Farmers, on the other hand, believe the Board needs to intervene more on their behalf. Considering market conditions, they have good reason to be aggrieved. In India, the market for cigarette tobacco is an oligopsony. A handful of domestic companies and exporters dominate markets, giving them inordinate price-setting power.
The Board has limited abilities to push prices higher and cannot consistently assure farmers of a fair price. As a result, farmers are forced to accept a lower price or hold onto perishable crops until a buyer, who will give a better price comes along, with little certainty if or when this will happen. While farmers are aware of the role tobacco companies play in decreasing their remuneration, they, too, direct their resentment against the state, which is mandated to serve them.

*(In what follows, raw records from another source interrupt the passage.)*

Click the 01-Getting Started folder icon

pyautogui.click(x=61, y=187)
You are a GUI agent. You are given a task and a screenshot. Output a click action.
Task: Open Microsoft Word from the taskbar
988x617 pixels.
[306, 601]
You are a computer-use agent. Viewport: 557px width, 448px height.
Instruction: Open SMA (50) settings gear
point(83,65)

Both tobacco traders and farmers also use their peers’ resentment of the Board to mobilise politically toward shifting state mediation in their favor. Every few years, these actions yield favorable results for individual market participants.
For instance, just as the Board had instituted manual auctions in response to farmers’ complaints against exploitation by traders in the 1980s, the Board instituted e-auctions in 2011 to replace manual auctions in response to anti-corruption protests by tobacco companies and farmers. They hoped this reform would convince their stakeholders of the transparency of the Board’s conduct at auctions.

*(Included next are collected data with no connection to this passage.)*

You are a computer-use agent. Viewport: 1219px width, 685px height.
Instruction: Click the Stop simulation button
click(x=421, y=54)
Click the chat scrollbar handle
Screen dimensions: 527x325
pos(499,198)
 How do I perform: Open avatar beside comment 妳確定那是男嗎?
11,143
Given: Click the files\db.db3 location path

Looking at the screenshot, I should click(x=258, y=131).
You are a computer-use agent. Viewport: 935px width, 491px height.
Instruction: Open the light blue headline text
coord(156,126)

Since then, traders and Board officials have used hand-held electronic devices to conduct double-blind auctions. Neither traders’ nor farmers’ names are revealed in the process, and final bids are automatically recorded to prevent officials from altering sales records. Despite many technological glitches along the way, most stakeholders I talked to, including Board officials, agreed that e-auctions had curbed state corruption.

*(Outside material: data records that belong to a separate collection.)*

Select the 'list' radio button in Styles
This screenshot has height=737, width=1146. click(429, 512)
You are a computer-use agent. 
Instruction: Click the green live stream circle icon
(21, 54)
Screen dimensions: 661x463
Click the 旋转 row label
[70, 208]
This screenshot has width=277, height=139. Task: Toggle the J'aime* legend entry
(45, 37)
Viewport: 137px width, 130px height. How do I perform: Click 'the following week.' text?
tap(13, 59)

However, relying on technology to enact market transparency without addressing underlying issues – such as the lack of market competition, price stagnation, and limited state capacity to influence prices – also worked in favor of traders and undermined the state’s capabilities. As a veteran Board official explained, the double-blind process does not allow officials to spur competition among buyers by pitting them against each other. With reduced state oversight, buyers can hide behind handheld devices and collectively refrain from bidding, driving prices down in the process.
Thus, accusations of corruption among public officials have purposes beyond calling for state accountability. They drum up resentment against the state and rework it into political mobilisations that discipline state actors, trim the state’s capacity, and limit its function in the name of transparency. In the case of Indian tobacco markets, these actions have amplified demands for permitting Foreign Direct Investment.
While domestic tobacco companies prefer the protection of an underperforming state, many tobacco farmers’ groups are split on the issue of foreign direct investment, a potential return to a pre-Board era when farmers and international traders interacted directly. If enforced, such measures will spell victory for health advocates who are urging the state to withdraw its support from the tobacco sector.
But they will also favor large-scale tobacco farmers and multinational tobacco companies. Without water and lucrative alternate crop options, their long-term consequences for the region’s small tobacco farmers and agricultural labourers remain to be seen.
Amrita A Kurian is a Center for the Advanced Study of India Postdoctoral Research Fellow.